Many cities around the world like Dublin or entire countries like Jordan have discount tourist cards, giving you access multiple major local attractions for a flat fee. Often they’re a balance between savings and time – that is, you get admission to a number of interesting places but limited time to take advantage of them all. It’s those practical considerations that make or break a discount card.
A lot has changed since I first reviewed the Granada Card so here’s everything you need to know, updated.
What Is A Granada Card And What Does It Get You?
There are 7 varieties of Granada Card, the primary differences between them being how much of the Alhambra they include, if at all. Essentially, the base Granada Card Ciudad (which doesn’t include the Alhambra entrance) is 35.50 Euro, the full card with entrance to all the Alhambra palaces is 43 Euro.
You can see a full chart of what each of the 7 cards offers but for first time visitors to the city on short trips (3-5 days) the standard Granada Card is the optimal option since it includes most popular options and a day trip to the Alhambra. For longer or more sightseeing-intense visits then the Monumentos Andalusies is only 3 Euro (43 total) more which includes sites in a wider area around Granada.
Although the Alhambra options vary between palaces and day versus night visits, all of the Cards will get you into the major sites, include 9 bus rides in the city, 1 hop-on-off tour, and are all valid for 5 days.
Breaking Down The Costs – Granada Card vs. Purchasing Tickets Individually
Let’s first begin by looking at the costs of a Granada Card to see if it makes sense for your budget in the first place to buy one. Assuming you intend on visiting all of the sites it allows you in, here’s a breakdown of the individual costs:
- Alhambra, including Nasrid Palace: 14 Euros
- Science Park Museum: 7 Euros (11 Euro for BioDomo entry)
- Monastery of Cartuja: 4 Euros
- Granada Cathedral: 5 Euros
- Royal Chapel: 5 Euros
- Monastery of San Jeronimo: 4 Euros
- 9 Bus Rides included (10 Euro for a 10-ride pass)
- Total: 49 Euros (vs. 40 Euros for the 5-day Granada Card)
Take off the Nasrid Palace (but honestly, you shouldn’t) and the Granada Card with a day visit to the Alhambra is 36.50. What’s changed the most over the years in the Granada Card is that 6 of the 7 now include the Alhambra in one form or another.
Are Visiting That Many Sites Practical?
In case you don’t have 96 hours in Granada, I would organize the sites in this order:
- Day 1: Granada Cathedral, Royal Chapel, and Monastery of San Jeronimo.
- Day 2: Alhambra
- Day 3: Science Park Museum and Monastery of Cartuja
Aside from the Alhambra, the rest can be split across multiple days if you have more time in the city. The only site that absolutely requires you to be on time (and early) is the Alhambra and when booking your Granada Card, you’ll have to schedule an entry time. It’s an easy mistake to make as southern Spaniards are hardly the most punctual people on the planet but consider the Alhambra an exception to the rule.
How To Get A Granada Card
There are a few ways and locations where you can get a Granada Card. One way is to swing by the Granada City Hall in Plaza del Carmen (pictured above) a day before you plan to start using it. (Say hi to them from me while you’re there.) You can also purchase a Granada Card online up to three months in advance here.
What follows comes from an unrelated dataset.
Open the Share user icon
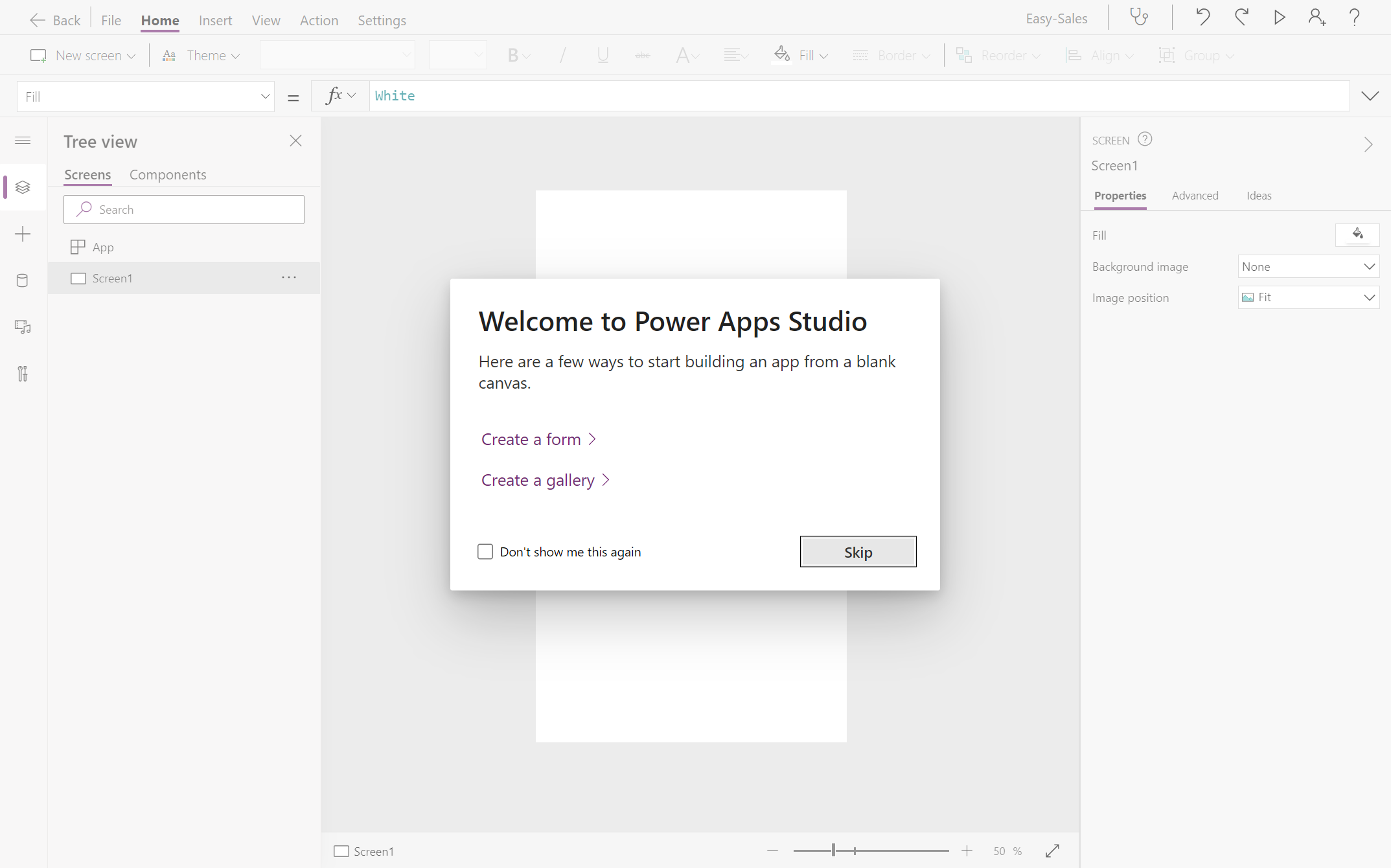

One Of The Few Practical Buy-One-Get Many Cards In Europe
Having been to Granada three times now thanks to it being voted Best City to Visit in 2017 and 2018, I’ve come to appreciate how logical it is to get a Granada Card if you’re a first-time visitor. It both saves your money, time in lines, but also has some options like Cartuja you might not have otherwise considered. The Granada Card is one of the few across Europe that saves you money and can be practically used within the time allotted. For travelers who’ve already been, I recommend visiting these Game of Thrones filming locations nearby.
The short truth is, many of these cards around the world require you to visit a large number of sites in a short time for them to make sense financially. The Granada Card on the other hand, like the city itself, is a nice blend of price and pace – quite appropriate for this region of Spain.
This is an updated version of a post originally written in 2012.